A flower exists only in a state of inter-being with all of nature. It is made up of elements such as chlorophyll, sunlight, and water. If we were to remove all of these elements, there would be no flower left. A flower therefore cannot exist alone. Humans are like this too. We are made up of the Earth, water, sunlight, the tea we drank this morning and the genes of our ancestors. We sustain and are sustained by this inter-being. In a relationship, if we can see the nature of inter-being flowing through us and the other person, we can see that our love is the other person’s love, the other person’s love is our love, and that love ultimately transcends us both.


When we place and part from our objets d’art in the tea room, we can think of our utensils as tufts of grass in melting snow. As our hand retreats, it glides through the air like when we quietly lower our hand from seeing off our lover, our eyes still fixed into the distance. As we reach for and touch our utensils again, our connection with nature is born anew, again and again throughout the temae. The silent string of these moments is a poem of love. 


- Adam Sōmu Wojciński, 2018

The 100 Poems of Chanoyu - English waka version (Japanese: 茶湯百首 Chayu Hyakushu, also known as 利休百首 Rikyū Hyakushu)


The above poem, passage and calligraphy image are taken from my translation project on Patreon. This is one of the poems from July 2018. For August I will be publishing translations, commentary and calligraphy of the next five poems of the 100 Poems of Chanoyu, among the other concurrent translations projects on my Patreon. 

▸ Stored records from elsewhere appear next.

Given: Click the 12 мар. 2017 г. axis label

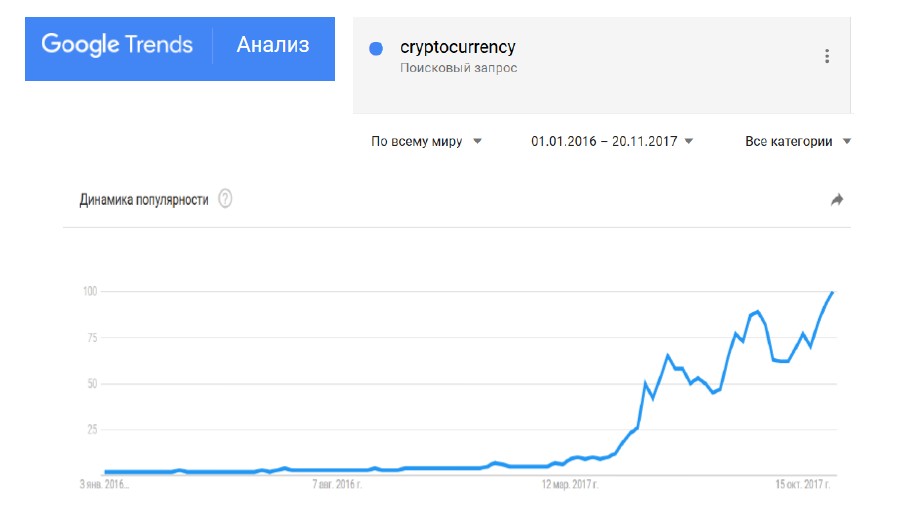Looking at the screenshot, I should pos(570,485).
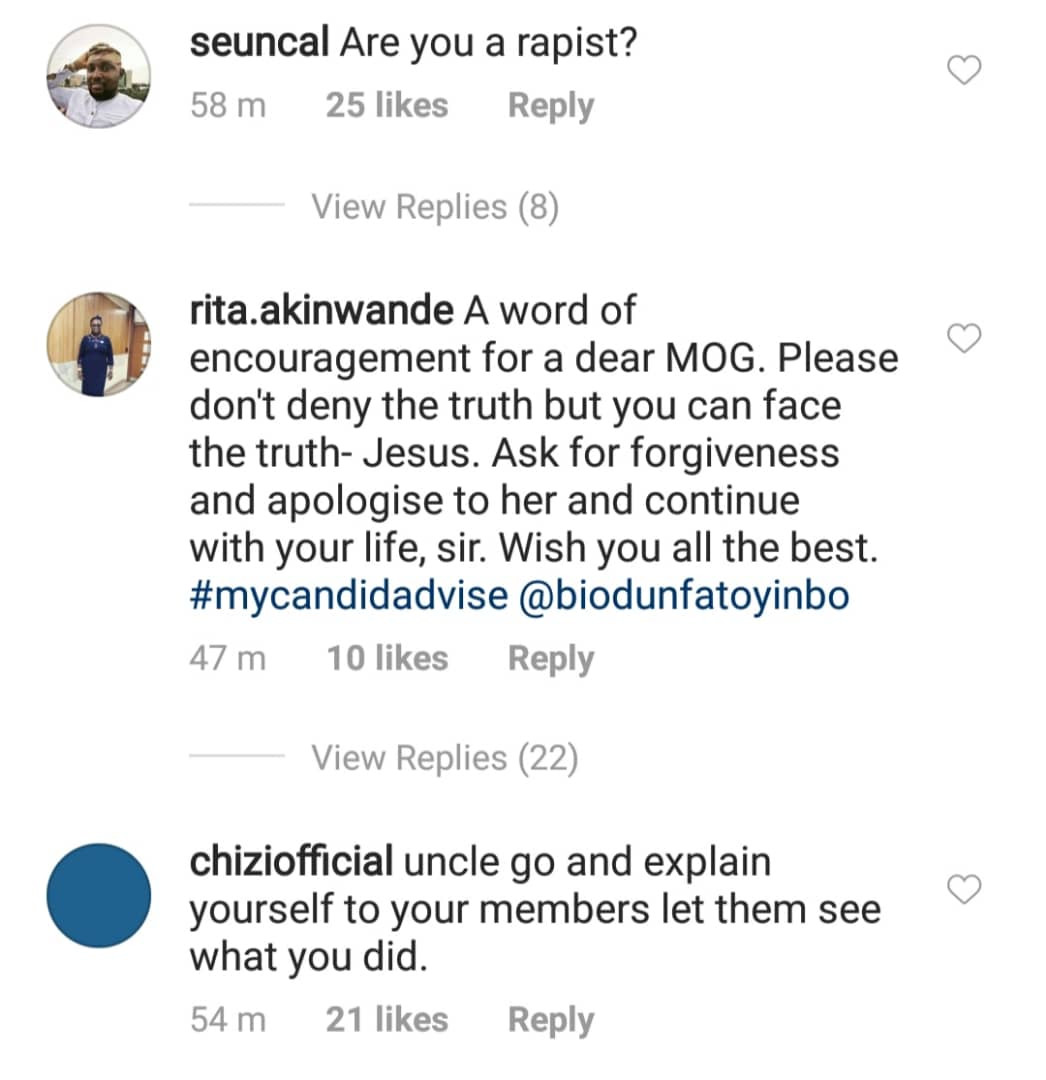
Task: Reply to chiziofficial's comment
Action: 550,1020
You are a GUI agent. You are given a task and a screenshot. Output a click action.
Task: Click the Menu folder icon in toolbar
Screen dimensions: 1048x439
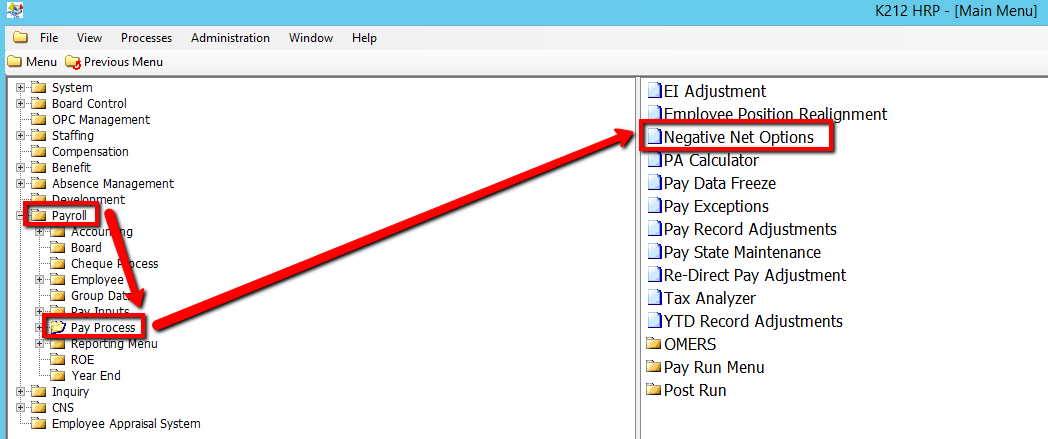(x=14, y=62)
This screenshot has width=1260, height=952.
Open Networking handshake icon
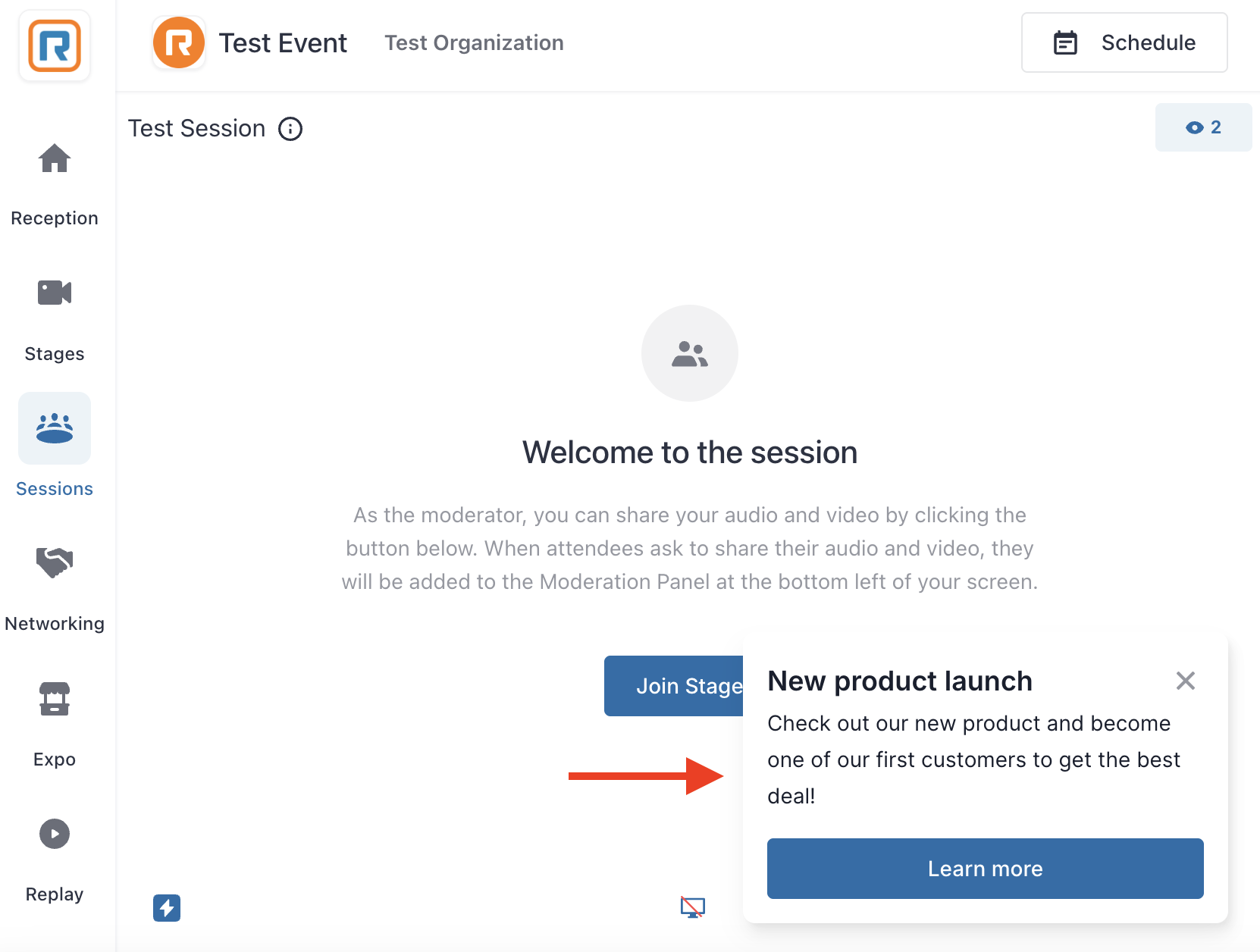tap(55, 562)
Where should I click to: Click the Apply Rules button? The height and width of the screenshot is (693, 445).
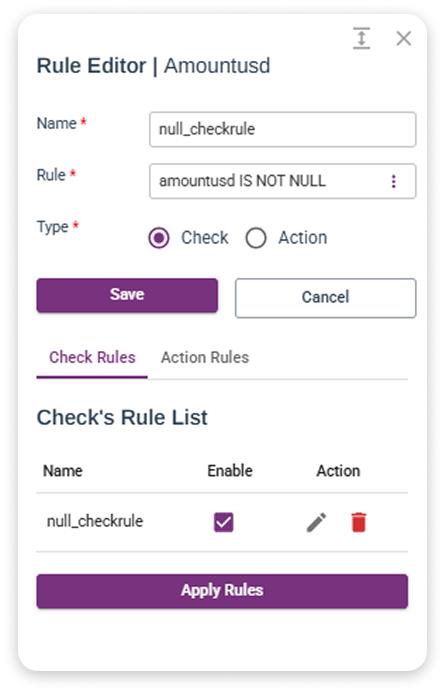[222, 591]
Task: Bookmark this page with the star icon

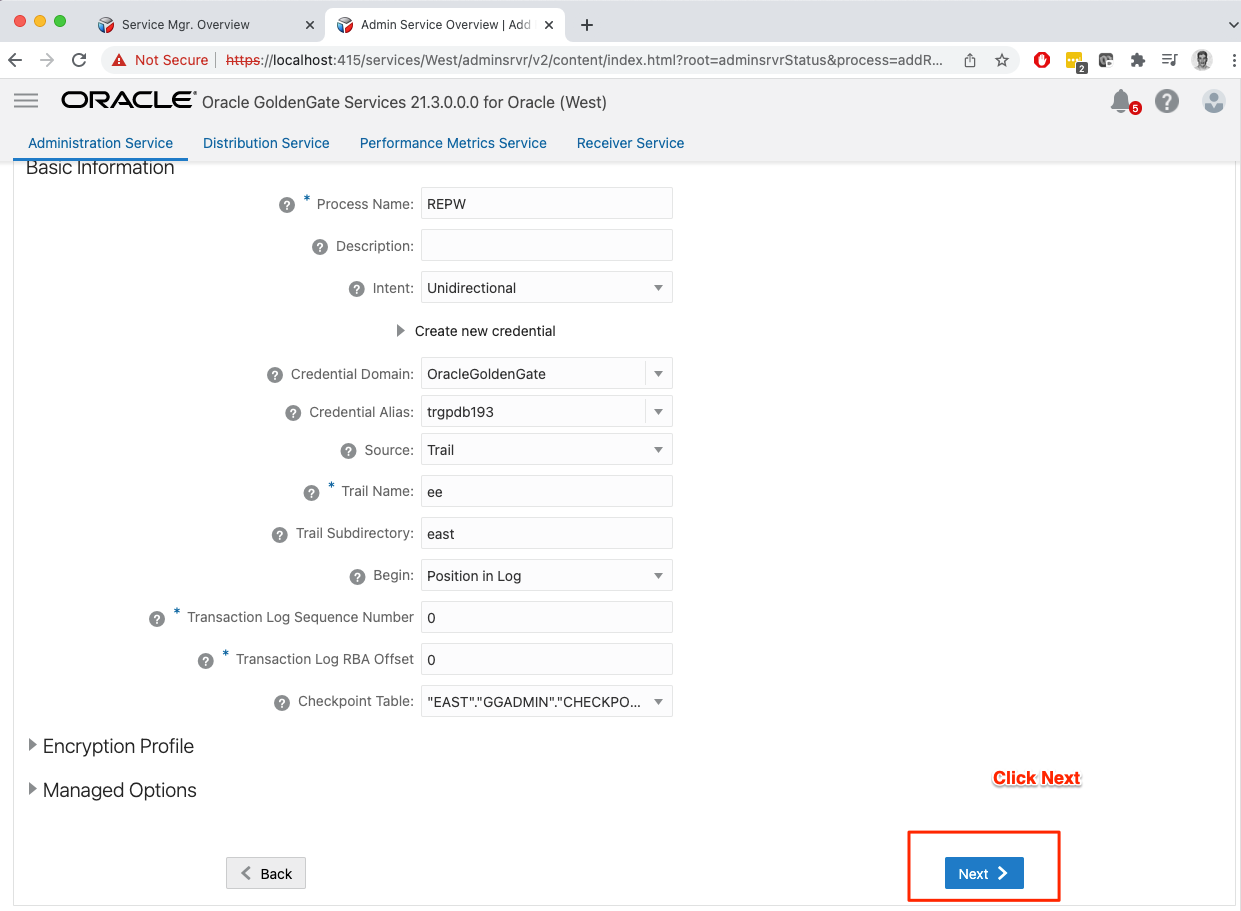Action: pyautogui.click(x=1001, y=60)
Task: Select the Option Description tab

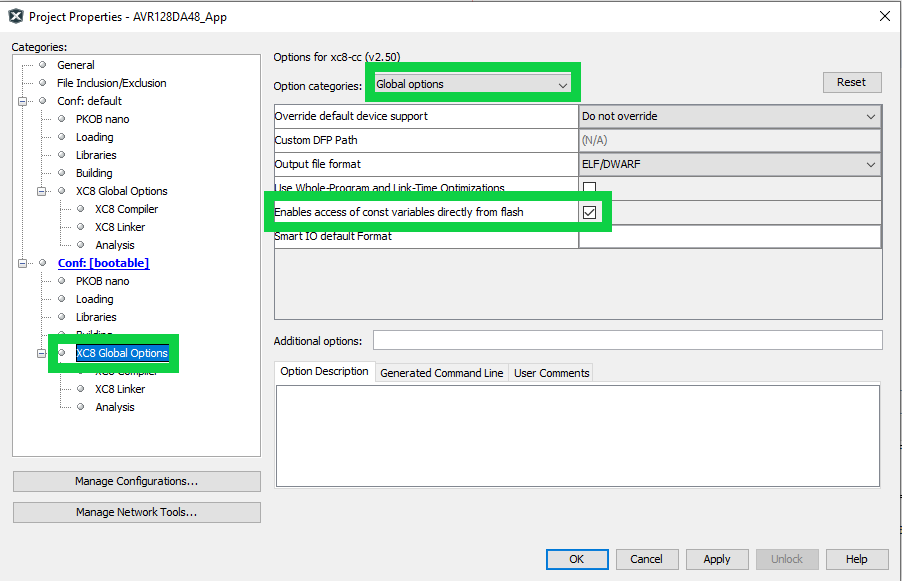Action: point(324,372)
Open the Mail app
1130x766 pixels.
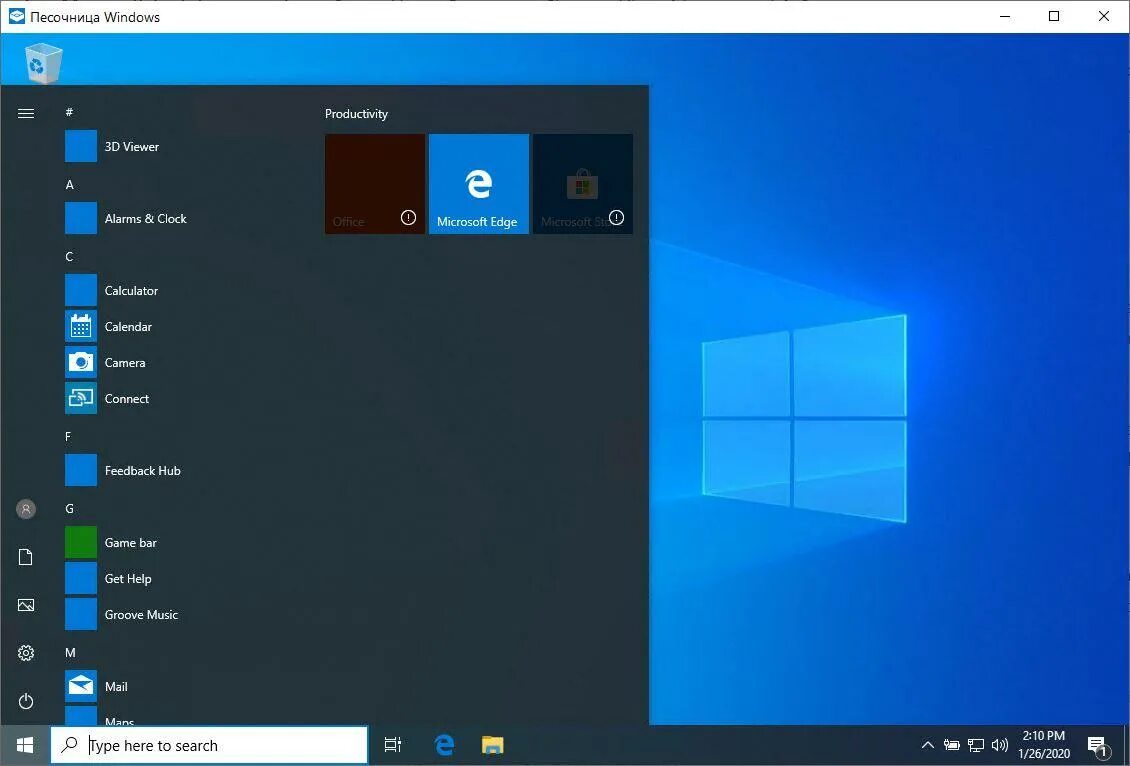point(116,686)
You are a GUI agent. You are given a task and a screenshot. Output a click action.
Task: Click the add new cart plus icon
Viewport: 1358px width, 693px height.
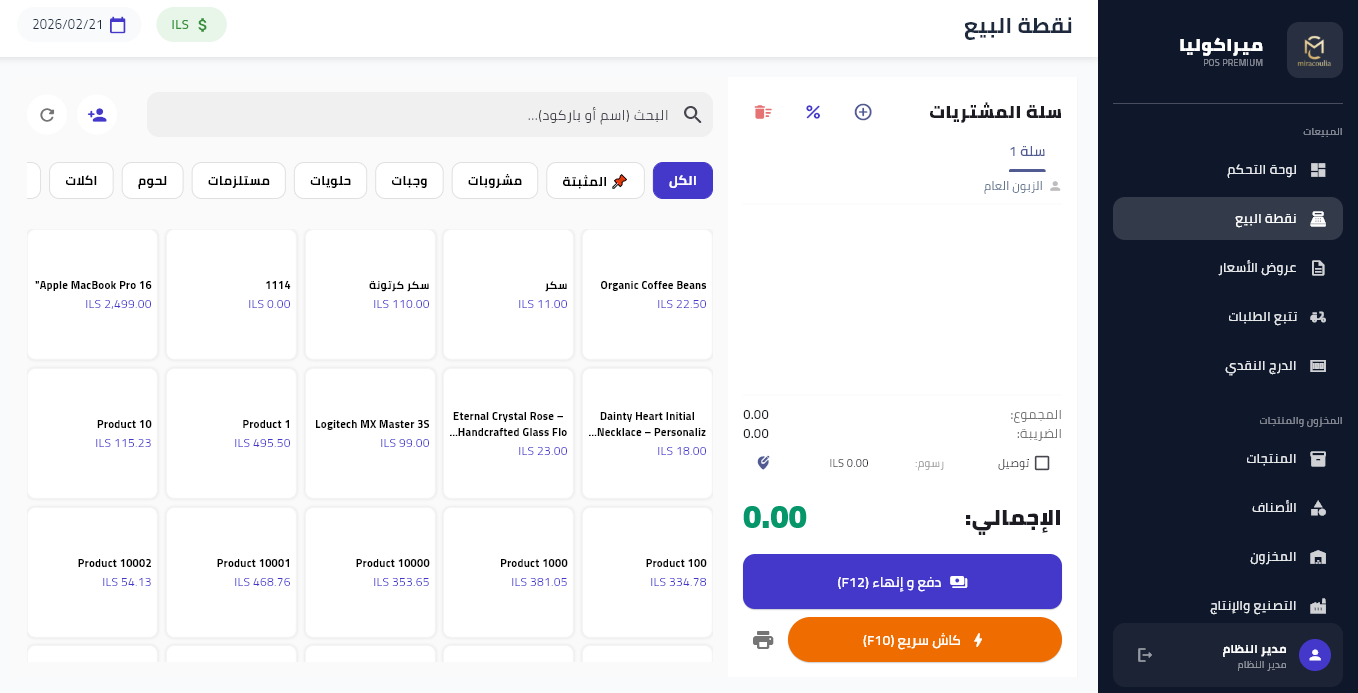click(863, 112)
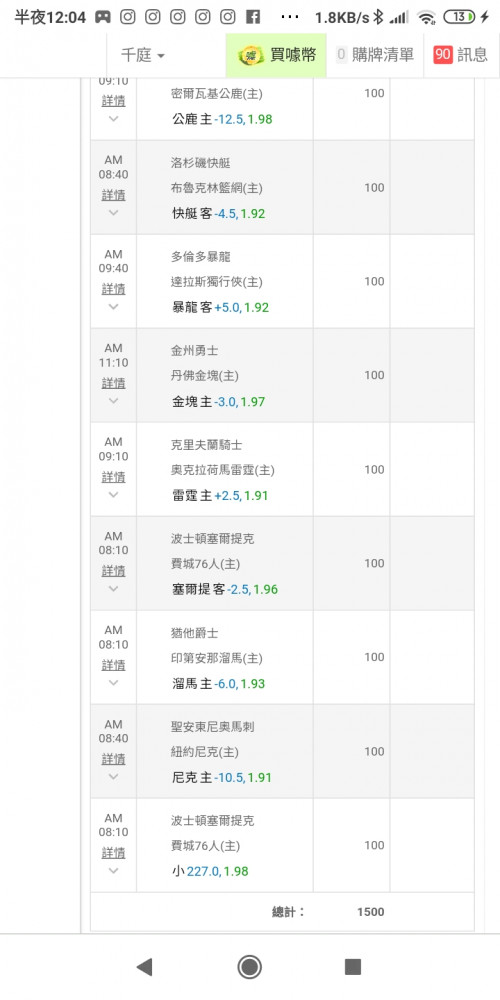Expand chevron under 多倫多暴龍 game details
500x1000 pixels.
[114, 306]
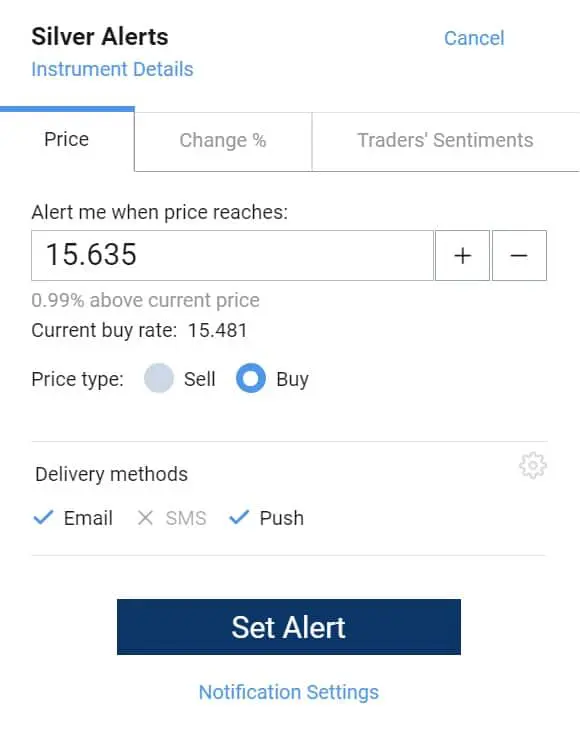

The original Japanese language 100 Poems of Chanoyu (also known as the Rikyu Hyakushu) are composed in a poetry style known as ‘waka' or ‘tanka’. Waka poems limit the poet to 31 syllables, with the syllables arranged in five lines of 5, 7, 5, 7 and 7 syllables to each respective line. To illustrate:


何にても  /  nani nitemo (5)

置き付けかへる  /  okitsuke kaeru (7)

手離れは  /  tebanare wa (5)

恋しき人に  /  koishiki hito ni (7)

わかるると知れ  /  wakaruru to shire (7)


When you place and part

from your objets d’art

The feeling should be

like parting from your lover - 

tender longing for the other


This format makes the poems mnemonic devices for the fundamental philosophy and practical teachings of chanoyu. At the time of Jōō, Rikyū, Oribe, etc., it was forbidden to take or refer to notes in the tearoom during practice. This is still so today for some teachers. Creating rhythmic poems capturing the fundamental teachings of chanoyu enabled the student to recall the teachings at crucial moments during practice. In this form, the teachings are also readily transmittable to future generations. The 100 Poems of Chanoyu stands as proof of this method. More than any other manuscript from the formation period of chanoyu, the hundred poems is the most widely used text, still employed today by teachers and students across all schools of chanoyu.  


In English translations of the poems, a meaning-based approach has been employed to relay their wisdom. This translation attempts to be the first English translation that accords to the rhythmical pattern of 31 syllables. The translations are all in the ‘waka’ style. With this approach I hope the English poems will be as readily committed to memory and as useful in people’s practice as the Japanese originals were for masters like Jōō, Rikyū, Oribe, Sōko and Enshū.